**What you have to do:** All of the records below must be reproduced exactly, minus any pictures.

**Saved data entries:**
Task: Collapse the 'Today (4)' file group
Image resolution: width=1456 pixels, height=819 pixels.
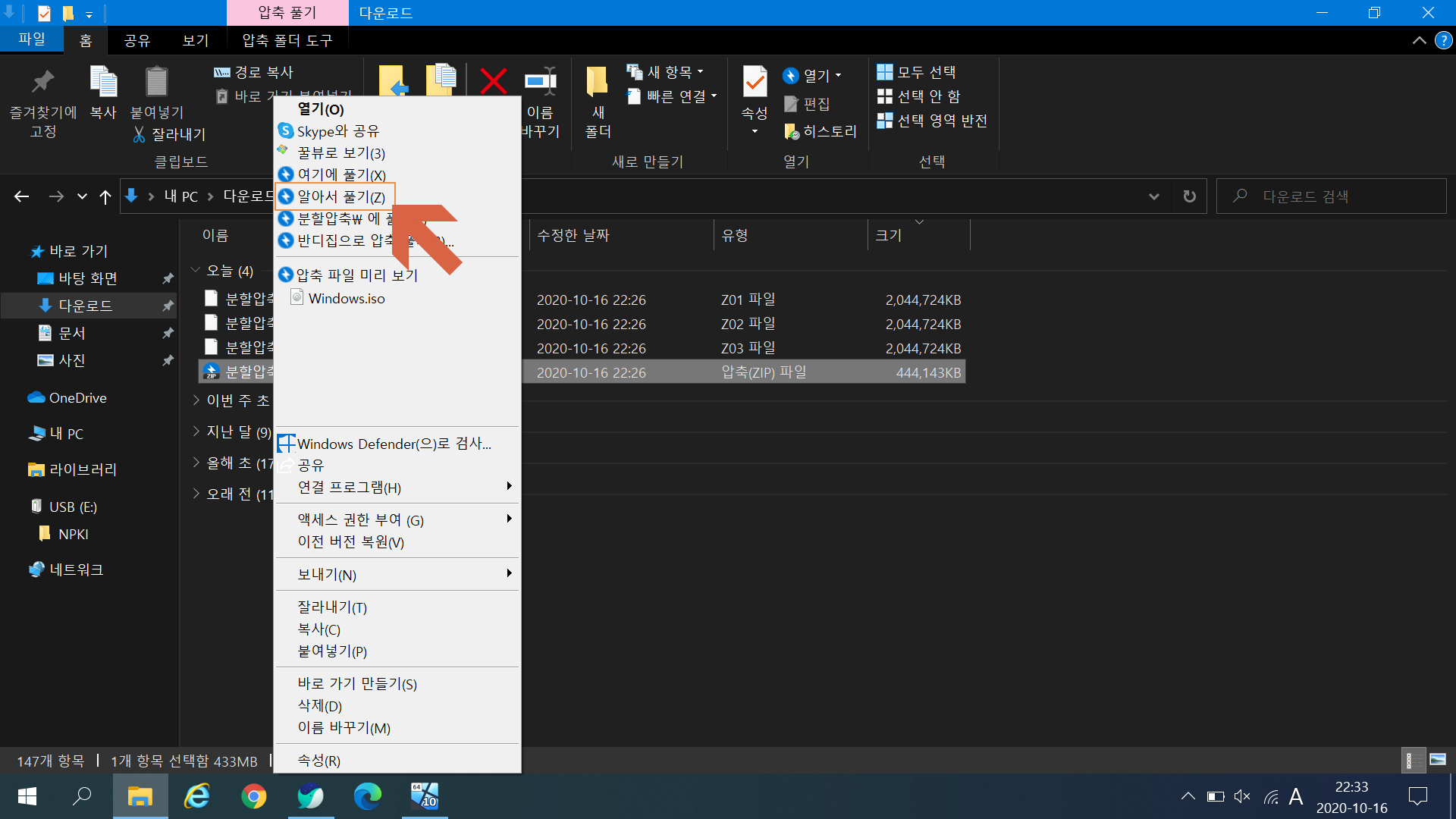Action: pyautogui.click(x=196, y=271)
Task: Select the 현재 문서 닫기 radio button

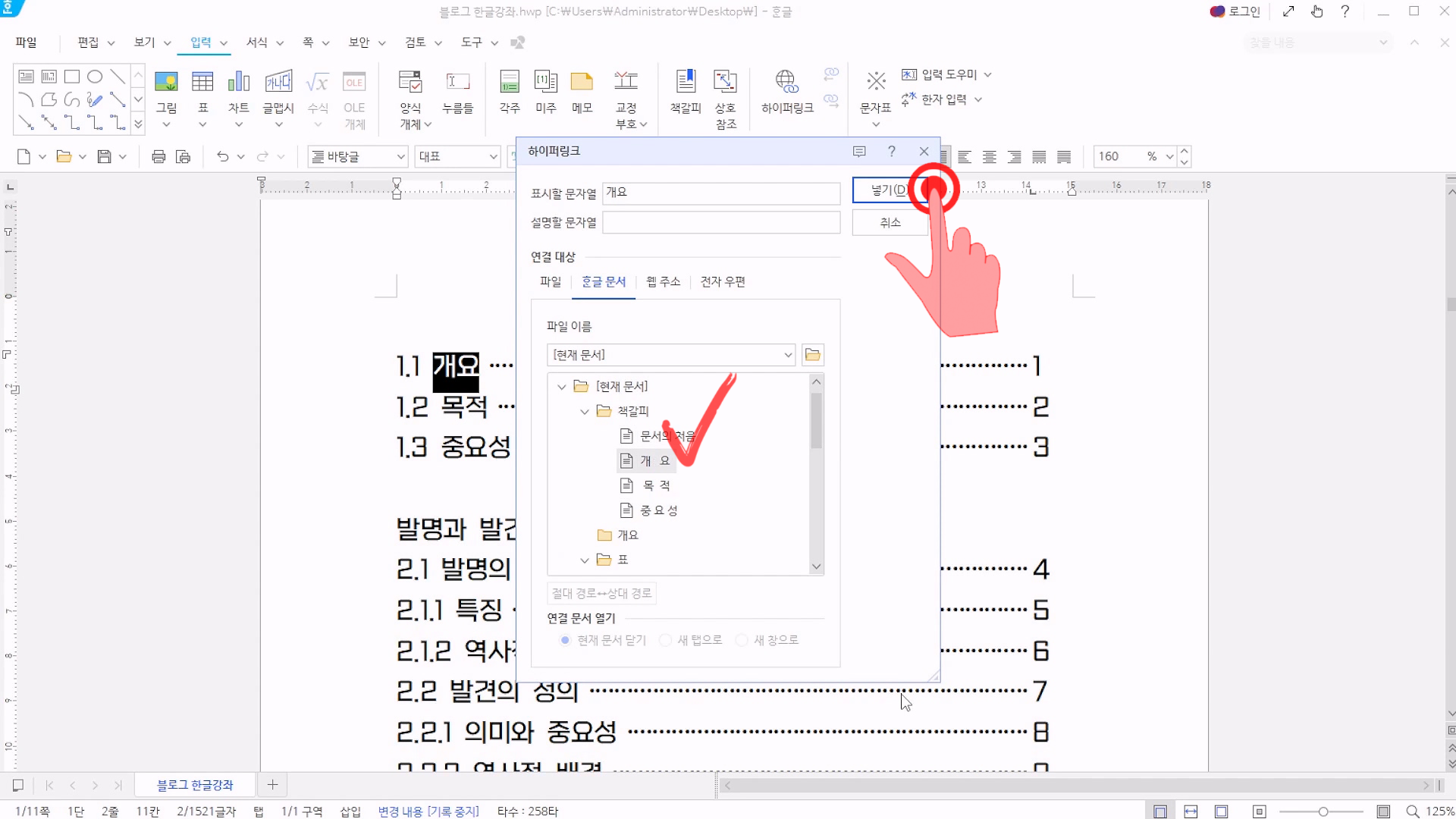Action: click(565, 640)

**Your solution:**
Task: Collapse the 'Today (4)' file group
Image resolution: width=1456 pixels, height=819 pixels.
Action: pyautogui.click(x=196, y=271)
Task: Select the 현재 문서 닫기 radio button

Action: click(565, 640)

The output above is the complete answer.